**WHAT IS REQUIRED**
Below are some entries. Copy each line that holds the string "horizontal".

**DATASET EXCERPTS**

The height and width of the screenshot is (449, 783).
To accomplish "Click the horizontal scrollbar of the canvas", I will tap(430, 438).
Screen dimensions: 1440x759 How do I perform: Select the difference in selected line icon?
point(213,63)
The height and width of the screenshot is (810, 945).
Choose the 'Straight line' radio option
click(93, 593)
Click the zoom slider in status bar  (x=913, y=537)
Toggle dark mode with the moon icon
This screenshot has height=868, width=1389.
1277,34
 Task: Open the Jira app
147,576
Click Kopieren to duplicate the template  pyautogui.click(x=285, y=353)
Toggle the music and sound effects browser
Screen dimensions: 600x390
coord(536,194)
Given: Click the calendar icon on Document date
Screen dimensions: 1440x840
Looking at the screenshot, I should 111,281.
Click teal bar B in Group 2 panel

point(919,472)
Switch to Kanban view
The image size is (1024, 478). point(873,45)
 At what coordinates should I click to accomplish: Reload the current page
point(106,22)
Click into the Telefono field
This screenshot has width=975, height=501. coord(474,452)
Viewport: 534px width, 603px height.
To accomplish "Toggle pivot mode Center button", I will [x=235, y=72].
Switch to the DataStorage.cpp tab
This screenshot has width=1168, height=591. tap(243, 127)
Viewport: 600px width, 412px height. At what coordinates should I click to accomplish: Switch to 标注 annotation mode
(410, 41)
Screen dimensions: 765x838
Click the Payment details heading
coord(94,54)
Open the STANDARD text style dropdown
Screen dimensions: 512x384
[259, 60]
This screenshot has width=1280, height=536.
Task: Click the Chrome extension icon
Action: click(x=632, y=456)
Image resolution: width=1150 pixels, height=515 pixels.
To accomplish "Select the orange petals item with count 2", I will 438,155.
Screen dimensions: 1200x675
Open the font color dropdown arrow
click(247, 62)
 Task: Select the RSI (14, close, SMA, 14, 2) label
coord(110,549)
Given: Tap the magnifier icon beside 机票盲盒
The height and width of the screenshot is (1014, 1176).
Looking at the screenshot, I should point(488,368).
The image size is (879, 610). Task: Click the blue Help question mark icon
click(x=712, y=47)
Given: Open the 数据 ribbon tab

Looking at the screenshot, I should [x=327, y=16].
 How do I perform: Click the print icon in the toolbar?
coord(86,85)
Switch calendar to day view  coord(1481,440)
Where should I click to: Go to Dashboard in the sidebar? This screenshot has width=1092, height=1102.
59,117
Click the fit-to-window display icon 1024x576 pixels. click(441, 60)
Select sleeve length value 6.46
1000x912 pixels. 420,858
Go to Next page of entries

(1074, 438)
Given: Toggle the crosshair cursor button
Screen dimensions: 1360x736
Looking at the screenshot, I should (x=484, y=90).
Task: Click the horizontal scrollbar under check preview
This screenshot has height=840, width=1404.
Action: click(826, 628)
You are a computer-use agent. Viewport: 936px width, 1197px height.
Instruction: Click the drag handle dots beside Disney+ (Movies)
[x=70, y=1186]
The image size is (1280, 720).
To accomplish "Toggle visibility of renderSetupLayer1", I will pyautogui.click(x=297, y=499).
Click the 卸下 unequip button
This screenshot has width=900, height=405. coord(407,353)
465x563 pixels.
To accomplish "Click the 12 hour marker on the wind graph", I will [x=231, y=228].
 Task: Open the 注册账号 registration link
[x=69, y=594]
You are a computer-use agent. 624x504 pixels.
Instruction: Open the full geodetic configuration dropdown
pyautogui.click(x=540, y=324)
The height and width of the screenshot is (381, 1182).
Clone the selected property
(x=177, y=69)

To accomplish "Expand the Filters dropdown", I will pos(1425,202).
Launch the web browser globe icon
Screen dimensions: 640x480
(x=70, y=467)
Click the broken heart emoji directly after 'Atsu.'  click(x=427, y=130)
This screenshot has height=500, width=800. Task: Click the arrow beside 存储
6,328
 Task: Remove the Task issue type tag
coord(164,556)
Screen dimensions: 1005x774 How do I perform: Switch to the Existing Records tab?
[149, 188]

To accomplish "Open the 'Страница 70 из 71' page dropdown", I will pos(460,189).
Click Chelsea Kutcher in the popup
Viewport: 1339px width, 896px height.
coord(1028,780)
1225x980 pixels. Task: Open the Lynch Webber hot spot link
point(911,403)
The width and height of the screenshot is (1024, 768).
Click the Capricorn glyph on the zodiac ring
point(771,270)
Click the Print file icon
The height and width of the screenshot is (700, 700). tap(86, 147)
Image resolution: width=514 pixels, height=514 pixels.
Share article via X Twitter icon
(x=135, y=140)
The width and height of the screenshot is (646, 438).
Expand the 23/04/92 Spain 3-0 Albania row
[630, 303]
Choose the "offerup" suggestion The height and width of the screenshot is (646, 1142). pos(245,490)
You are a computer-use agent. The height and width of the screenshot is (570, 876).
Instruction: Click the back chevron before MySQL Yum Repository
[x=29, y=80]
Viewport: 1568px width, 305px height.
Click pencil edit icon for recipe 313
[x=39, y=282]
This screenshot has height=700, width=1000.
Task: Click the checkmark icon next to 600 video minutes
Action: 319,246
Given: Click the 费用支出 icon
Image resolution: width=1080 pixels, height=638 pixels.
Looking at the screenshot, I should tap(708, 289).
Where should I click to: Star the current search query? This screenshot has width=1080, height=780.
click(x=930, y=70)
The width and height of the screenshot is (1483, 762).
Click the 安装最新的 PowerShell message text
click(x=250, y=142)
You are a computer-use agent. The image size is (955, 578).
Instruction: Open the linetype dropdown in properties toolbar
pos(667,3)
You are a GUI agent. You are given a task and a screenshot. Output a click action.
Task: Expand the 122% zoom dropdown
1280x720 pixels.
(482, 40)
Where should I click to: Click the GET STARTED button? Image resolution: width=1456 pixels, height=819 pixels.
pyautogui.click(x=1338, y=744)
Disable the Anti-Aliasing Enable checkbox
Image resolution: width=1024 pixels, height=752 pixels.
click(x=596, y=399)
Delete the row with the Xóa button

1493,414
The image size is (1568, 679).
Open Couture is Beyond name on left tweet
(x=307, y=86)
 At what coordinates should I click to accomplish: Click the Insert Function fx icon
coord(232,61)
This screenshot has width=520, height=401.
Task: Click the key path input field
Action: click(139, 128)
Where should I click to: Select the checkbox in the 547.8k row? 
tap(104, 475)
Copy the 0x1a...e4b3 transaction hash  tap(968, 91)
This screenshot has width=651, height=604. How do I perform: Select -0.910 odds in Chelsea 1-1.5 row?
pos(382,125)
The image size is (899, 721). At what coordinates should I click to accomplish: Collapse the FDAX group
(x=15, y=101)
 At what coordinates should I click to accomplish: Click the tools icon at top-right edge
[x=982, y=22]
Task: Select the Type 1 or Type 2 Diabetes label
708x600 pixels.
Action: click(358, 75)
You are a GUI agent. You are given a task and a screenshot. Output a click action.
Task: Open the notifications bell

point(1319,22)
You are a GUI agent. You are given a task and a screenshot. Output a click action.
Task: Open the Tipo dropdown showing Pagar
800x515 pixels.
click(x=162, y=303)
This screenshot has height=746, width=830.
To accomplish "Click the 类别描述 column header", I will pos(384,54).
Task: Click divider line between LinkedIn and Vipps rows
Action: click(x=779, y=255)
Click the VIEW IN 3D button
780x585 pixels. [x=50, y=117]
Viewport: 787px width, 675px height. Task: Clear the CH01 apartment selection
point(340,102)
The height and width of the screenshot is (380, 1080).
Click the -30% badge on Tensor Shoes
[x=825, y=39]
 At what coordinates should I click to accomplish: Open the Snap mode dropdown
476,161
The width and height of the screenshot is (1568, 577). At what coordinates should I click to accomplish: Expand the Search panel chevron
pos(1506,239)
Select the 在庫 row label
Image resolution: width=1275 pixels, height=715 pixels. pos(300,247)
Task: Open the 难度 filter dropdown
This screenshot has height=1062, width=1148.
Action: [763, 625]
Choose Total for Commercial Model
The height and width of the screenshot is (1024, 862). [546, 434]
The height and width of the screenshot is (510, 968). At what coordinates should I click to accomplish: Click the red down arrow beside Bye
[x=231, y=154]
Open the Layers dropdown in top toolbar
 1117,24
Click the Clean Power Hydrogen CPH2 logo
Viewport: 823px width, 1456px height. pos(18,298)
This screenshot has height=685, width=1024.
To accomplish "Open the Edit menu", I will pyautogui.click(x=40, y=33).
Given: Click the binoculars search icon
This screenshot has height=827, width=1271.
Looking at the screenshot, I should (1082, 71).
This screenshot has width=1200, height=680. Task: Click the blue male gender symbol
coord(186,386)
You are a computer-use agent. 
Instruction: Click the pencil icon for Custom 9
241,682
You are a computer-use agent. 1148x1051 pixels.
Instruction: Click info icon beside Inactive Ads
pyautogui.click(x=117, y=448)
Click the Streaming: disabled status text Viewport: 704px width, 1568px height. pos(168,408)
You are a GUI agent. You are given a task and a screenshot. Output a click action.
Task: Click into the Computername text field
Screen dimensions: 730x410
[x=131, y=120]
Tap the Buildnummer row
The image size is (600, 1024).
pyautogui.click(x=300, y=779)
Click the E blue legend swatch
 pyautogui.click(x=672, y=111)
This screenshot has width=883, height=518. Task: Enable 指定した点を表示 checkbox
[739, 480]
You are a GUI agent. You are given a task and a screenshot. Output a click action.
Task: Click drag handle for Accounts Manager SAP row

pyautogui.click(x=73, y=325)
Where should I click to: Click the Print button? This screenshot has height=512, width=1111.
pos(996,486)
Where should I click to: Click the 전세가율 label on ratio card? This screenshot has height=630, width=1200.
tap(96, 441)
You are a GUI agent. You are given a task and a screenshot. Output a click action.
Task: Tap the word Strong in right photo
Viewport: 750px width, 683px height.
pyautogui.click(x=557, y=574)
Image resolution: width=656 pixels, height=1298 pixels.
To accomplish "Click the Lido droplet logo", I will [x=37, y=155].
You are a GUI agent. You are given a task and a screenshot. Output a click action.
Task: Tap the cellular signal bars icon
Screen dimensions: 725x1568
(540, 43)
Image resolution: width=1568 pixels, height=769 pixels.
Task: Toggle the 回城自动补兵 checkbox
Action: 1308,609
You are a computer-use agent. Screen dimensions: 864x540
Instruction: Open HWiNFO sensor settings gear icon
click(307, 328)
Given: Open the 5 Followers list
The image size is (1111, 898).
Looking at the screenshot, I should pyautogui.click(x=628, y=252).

**RESULT BELOW**
To accomplish "Click the horizontal scrollbar of the canvas", I will tap(430, 438).
Task: Click the horizontal scrollbar under check preview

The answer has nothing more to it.